Uma das consequências nefastas da chamada dos pais (pais homens, urge distinguir na língua portuguesa o equivalente a «parents» e «fathers» - «progenitores» refere-se demasiado à circunstância biológica e é uma palavra esteticamente insuficiente) às tarefas domésticas de cuidar de bebés e crianças foi a propagação da utilização do humor como norma do discurso público parental. Estou a admitir sem conceder (embora, no fundo, conceda) de que o debate sobre a prevalência do humor como fenómeno essencialmente masculino tem os seus méritos, mas julgo que poderei escapar à vossa fúria (olá leitoras) se vos pedir para concordarem comigo de que há muito mais pais engraçadinhos do que mães engraçadinhas. Estou, no fundo, a concordar com a crítica que Pacheco Pereira tem vindo a fazer ao engraçadismo, mas desta vez apenas aplicada à maneira como os pais do final do século XX e início do século XXI gostam de falar dos seus filhos. Eu, que sou pai - e homem - já cedi à tentação desse exercício muito particular várias vezes, e não duvido de que vou fazê-lo novamente. É uma expressão da nossa megalomania (e, mais uma vez, falo do universo masculino): se o humor está ao alcance de alguns (as crónicas do Michael Lewis sobre os seus filhos reunidas no livro Home Game são disso exemplo) então porque não estará também ao nosso alcance? Só que, na maioria das vezes, não está. É por isso que este blogue será essencialmente um exercício de fuga ao engraçadismo e resistência ao humor; e é por isso também que será, a espaços, um exercício falhado.

Afinidades

«Não é o Facebook, não são as carreiras, não são as relações passadas, nem as cuecas deixadas na casa de banho. Um bebé a chorar o dia todo é o verdadeiro teste de stress de um casamento.»

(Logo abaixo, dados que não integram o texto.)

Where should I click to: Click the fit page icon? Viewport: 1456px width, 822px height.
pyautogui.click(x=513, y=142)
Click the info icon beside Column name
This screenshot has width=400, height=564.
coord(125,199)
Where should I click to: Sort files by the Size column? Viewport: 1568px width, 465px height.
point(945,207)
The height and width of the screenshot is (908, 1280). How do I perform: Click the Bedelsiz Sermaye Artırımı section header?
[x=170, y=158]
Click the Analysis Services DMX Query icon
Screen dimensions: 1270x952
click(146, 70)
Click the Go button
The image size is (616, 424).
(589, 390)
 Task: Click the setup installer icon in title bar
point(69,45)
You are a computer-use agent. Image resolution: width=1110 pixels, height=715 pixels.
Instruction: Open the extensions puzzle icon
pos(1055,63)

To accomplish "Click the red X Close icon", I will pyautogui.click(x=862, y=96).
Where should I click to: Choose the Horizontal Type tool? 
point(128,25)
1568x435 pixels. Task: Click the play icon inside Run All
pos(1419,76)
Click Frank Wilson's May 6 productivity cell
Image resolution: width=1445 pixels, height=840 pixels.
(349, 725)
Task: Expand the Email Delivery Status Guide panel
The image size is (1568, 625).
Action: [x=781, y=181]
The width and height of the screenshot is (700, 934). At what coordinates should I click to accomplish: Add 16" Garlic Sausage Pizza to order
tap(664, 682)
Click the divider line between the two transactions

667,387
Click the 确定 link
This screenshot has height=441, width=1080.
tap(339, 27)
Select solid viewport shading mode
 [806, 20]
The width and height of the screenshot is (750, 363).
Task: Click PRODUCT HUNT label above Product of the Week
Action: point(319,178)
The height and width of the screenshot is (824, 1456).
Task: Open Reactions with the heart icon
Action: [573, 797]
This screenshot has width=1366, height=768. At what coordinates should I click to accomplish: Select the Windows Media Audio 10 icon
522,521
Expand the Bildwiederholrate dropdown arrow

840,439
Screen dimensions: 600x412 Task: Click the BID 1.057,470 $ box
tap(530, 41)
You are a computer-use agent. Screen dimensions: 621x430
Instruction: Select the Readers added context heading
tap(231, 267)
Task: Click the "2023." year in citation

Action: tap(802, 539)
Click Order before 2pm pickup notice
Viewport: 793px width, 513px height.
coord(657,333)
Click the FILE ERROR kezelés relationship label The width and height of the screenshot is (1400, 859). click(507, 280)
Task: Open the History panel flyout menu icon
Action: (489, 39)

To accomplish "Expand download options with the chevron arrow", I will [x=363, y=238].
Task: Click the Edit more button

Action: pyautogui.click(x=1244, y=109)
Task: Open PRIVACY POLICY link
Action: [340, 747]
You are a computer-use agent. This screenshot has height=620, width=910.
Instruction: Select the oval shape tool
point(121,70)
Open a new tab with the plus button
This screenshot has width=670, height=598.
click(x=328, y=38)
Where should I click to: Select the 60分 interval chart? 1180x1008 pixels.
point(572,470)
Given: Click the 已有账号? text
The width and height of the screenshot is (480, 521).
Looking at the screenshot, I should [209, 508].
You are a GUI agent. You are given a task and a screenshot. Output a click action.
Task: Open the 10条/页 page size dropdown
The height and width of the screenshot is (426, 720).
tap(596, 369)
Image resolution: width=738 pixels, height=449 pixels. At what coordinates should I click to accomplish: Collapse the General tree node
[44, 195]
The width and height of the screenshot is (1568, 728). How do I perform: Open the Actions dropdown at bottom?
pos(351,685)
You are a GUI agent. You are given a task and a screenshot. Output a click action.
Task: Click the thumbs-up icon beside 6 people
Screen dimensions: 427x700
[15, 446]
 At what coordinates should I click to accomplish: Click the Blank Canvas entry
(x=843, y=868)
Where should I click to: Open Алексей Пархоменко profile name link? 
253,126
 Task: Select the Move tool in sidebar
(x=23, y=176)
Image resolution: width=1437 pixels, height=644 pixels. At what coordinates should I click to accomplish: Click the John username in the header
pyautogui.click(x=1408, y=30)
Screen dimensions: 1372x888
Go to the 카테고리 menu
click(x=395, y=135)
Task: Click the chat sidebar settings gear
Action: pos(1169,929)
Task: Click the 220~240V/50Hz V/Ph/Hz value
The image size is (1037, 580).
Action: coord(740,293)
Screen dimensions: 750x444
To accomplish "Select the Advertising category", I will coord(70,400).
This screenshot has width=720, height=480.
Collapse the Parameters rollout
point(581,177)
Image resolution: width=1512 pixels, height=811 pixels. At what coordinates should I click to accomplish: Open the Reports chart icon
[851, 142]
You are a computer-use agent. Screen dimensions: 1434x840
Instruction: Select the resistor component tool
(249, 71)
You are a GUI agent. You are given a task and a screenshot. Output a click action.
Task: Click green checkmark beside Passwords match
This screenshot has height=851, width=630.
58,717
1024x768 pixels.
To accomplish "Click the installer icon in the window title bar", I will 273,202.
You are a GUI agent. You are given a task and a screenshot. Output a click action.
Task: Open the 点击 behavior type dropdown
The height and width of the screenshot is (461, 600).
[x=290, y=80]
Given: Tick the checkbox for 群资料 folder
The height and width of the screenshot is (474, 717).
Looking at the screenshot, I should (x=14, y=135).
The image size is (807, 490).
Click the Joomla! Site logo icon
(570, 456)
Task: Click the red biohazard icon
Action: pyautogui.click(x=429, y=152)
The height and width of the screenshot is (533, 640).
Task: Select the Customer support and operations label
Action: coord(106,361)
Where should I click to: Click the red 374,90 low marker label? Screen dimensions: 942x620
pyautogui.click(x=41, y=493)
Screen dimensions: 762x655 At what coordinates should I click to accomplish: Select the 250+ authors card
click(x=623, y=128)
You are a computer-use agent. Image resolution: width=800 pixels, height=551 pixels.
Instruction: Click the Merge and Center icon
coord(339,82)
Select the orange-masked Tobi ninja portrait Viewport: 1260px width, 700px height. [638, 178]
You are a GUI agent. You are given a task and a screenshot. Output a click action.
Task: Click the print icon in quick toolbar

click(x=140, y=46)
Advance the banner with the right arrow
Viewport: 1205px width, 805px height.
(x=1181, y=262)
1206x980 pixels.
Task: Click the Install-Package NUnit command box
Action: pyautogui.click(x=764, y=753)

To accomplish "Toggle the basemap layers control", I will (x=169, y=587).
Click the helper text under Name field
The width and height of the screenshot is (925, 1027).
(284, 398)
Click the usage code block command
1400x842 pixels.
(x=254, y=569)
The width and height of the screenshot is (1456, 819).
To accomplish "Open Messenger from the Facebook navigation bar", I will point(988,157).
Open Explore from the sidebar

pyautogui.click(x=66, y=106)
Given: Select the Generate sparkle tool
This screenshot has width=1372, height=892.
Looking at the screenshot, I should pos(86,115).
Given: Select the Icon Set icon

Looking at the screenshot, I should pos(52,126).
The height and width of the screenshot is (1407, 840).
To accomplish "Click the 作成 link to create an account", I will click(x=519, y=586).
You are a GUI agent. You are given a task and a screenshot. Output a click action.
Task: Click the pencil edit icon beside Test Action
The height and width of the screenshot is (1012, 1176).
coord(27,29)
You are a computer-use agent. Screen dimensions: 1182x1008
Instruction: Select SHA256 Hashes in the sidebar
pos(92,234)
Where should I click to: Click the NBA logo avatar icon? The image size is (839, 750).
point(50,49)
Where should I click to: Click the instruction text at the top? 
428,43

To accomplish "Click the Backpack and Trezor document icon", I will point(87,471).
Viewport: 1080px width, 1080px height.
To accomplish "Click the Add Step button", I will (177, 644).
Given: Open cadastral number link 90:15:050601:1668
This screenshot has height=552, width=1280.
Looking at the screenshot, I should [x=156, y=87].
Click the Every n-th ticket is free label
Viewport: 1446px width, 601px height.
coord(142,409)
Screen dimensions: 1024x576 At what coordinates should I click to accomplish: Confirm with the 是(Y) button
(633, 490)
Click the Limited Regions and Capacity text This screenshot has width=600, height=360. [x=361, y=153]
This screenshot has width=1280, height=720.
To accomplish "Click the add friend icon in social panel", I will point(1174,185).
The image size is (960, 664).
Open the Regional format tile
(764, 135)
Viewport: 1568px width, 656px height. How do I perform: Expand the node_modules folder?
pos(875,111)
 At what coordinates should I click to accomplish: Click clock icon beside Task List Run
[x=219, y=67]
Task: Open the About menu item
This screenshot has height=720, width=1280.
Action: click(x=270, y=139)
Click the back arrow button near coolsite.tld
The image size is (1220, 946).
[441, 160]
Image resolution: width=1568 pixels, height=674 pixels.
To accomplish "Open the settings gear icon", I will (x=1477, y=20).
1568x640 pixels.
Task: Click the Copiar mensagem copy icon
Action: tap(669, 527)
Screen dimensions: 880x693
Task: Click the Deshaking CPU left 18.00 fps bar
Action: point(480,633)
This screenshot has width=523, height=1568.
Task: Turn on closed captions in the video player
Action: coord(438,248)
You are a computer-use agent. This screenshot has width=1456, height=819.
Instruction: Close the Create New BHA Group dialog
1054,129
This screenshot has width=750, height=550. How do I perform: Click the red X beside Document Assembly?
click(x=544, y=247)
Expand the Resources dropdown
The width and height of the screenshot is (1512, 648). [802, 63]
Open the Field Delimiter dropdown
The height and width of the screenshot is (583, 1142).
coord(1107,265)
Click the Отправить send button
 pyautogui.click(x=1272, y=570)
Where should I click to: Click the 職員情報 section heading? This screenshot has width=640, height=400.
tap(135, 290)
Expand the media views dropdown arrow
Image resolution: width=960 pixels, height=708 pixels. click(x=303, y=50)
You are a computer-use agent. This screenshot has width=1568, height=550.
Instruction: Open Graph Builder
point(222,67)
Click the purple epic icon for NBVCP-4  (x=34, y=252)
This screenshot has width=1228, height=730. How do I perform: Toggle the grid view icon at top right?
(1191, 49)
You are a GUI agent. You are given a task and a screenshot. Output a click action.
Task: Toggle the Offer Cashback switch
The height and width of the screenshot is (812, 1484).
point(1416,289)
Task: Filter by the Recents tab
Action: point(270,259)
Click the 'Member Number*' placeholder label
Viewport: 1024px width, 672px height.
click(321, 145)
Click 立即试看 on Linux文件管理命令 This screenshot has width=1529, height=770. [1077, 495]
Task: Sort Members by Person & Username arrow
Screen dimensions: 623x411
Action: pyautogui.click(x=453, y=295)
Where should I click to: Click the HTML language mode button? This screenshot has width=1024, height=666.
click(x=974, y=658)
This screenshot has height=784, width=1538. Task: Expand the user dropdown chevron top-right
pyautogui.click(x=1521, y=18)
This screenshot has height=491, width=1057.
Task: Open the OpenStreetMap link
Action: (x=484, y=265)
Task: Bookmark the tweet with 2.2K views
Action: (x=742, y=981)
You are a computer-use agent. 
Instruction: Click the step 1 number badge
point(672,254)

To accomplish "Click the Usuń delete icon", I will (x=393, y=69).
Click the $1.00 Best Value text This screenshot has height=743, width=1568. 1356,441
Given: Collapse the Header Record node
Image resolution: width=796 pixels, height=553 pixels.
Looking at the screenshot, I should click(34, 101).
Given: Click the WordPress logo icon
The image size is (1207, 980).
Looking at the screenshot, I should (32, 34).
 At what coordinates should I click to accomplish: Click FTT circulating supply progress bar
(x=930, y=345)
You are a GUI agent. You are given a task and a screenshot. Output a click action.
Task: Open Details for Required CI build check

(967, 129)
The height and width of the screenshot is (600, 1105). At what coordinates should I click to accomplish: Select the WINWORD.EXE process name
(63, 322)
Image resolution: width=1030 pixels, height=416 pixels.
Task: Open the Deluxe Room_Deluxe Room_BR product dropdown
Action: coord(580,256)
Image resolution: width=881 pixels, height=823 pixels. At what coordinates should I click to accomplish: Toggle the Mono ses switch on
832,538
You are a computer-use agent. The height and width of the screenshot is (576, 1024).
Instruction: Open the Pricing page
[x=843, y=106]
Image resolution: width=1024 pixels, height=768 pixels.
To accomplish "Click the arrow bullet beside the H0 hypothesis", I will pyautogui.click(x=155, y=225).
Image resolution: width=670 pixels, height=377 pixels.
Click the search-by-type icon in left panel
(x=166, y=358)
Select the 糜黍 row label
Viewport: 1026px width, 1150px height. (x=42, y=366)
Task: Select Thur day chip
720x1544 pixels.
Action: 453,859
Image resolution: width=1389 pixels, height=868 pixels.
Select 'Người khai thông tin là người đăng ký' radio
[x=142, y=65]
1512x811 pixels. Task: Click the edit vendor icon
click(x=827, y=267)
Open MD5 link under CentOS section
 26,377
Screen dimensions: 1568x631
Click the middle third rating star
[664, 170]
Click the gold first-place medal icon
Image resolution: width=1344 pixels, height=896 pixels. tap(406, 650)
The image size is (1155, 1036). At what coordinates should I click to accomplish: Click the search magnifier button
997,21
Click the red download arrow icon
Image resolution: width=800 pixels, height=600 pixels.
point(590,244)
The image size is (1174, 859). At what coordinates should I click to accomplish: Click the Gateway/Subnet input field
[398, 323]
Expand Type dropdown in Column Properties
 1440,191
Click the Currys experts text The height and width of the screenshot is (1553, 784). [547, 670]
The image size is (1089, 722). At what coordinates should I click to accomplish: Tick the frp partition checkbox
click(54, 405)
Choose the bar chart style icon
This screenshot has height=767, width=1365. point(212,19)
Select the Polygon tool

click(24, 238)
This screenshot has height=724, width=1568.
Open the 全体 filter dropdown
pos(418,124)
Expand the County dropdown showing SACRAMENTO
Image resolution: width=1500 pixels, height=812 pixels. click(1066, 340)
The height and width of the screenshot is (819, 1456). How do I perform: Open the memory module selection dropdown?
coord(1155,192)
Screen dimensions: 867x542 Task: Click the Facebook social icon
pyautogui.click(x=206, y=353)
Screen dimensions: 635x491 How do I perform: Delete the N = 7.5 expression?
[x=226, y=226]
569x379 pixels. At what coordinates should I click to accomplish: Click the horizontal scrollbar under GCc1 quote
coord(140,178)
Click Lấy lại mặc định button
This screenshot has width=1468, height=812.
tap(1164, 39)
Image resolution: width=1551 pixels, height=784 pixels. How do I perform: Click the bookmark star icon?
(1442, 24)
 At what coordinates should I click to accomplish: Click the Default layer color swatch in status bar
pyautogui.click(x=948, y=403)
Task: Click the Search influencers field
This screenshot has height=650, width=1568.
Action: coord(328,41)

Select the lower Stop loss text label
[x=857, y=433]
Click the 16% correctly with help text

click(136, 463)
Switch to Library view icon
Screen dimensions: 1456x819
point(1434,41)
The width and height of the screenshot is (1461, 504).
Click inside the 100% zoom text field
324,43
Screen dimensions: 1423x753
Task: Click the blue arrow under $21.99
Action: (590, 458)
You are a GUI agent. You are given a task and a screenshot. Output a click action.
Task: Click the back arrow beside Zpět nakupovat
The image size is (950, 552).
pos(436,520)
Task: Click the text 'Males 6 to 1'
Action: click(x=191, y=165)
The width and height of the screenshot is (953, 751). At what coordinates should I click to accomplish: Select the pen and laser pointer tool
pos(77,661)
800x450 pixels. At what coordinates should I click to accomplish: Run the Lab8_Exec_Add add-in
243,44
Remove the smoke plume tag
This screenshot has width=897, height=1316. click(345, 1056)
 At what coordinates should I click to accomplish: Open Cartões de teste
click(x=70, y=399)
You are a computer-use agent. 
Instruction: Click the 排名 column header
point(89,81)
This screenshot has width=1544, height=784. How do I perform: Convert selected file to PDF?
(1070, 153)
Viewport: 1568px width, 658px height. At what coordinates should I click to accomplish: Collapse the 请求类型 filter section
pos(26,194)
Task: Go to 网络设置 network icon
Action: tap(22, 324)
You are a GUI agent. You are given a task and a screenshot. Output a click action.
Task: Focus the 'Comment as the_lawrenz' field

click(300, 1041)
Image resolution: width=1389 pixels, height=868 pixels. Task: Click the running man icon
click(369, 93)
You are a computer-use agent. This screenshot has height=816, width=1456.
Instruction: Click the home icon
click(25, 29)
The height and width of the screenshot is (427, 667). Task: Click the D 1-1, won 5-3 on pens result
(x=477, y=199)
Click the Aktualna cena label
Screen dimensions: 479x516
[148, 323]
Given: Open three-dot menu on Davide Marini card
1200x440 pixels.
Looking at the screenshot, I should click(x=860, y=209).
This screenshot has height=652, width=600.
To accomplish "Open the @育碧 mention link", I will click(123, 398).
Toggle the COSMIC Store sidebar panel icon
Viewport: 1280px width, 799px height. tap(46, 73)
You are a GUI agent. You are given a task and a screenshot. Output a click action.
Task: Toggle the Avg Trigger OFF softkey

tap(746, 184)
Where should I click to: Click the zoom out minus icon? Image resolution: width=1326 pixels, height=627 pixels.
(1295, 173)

Não é a primeira vez que o Eremita escreve sobre as suas filhas, sem será certamente a última. No fundo estamos todos no mesmo barco.

28.9.17

Inter pares

Ter dois filhos, ambos rapazes, muito próximos na idade é muito útil para percebermos o alcance da nossa incompetência ou irrelevância em lhes moldar o espírito. A mesma educação, a mesma circunstância, a mesma escola, e o resultado são duas pessoas com feitios muito diferentes, interesses muito diferentes, convicções muito diferentes (sim, crianças de cinco e sete anos têm convicções: um dos meus filhos é manifestamente ateu enquanto o outro diz acreditar em Jesus). Até que ponto é que a individualidade de uma criança não sente a necessidade de se afirmar em contraponto aos irmãos, mais do que como reacção aos pais? Voltarei ao tema quando o meu terceiro filho começar a manifestar traços de personalidade, como tira-teimas.

Against parenting

Os estudos científicos mostram-no e Alison Gopnik sublinha-o enfaticamente: as crianças aprendem muito mais pela observação e experimentação do que pela acção orientada dos pais. Estamos, por isso, libertados da angústia da parentalidade. A infância dispensa linhas de acção, estratégias, tácticas, objectivos, direcções e avaliações. O «parenting» do final do século XX está morto. Os nossos filhos não são o produto do nosso trabalho. Se não tivermos isto em mente e continuarmos convencidos de que os nossos filhos nos devem as suas virtudes e as suas falhas, as suas conquistas e os seus fracassos, então um dia vamos acordar e dar razão aos versos de Philip Larkin: «They fuck you up, your mum and dad / They may not mean to, but they do.»

27.9.17

O papel

Ser pai no século XXI já não é remotamente parecido do que era ser pai no século XX. Mas ser mãe também não é. E são as mães que viveram em primeira mão a alteração desse estatuto quem mais sofreu, incapazes de escapar à angústia da avaliação que é feita sobre a sua competência enquanto várias coisas. Se no caso dos pais foi o papel que mudou, no caso das mães foi o papel e a exigência. Como se a igualdade de género só fosse permitida às mulheres se elas mostrarem ser merecedoras. Quanto aos pais parece que desde que sejamos moderadamente incompetentes a fazer várias coisas estamos a cumprir o nosso papel. E por isso há um aspecto que aproxima bastante o pai do século XXI ao pai do século XX (e ao pai de outro qualquer tempo passado): continua a ser muito mais fácil ser pai do que ser mãe.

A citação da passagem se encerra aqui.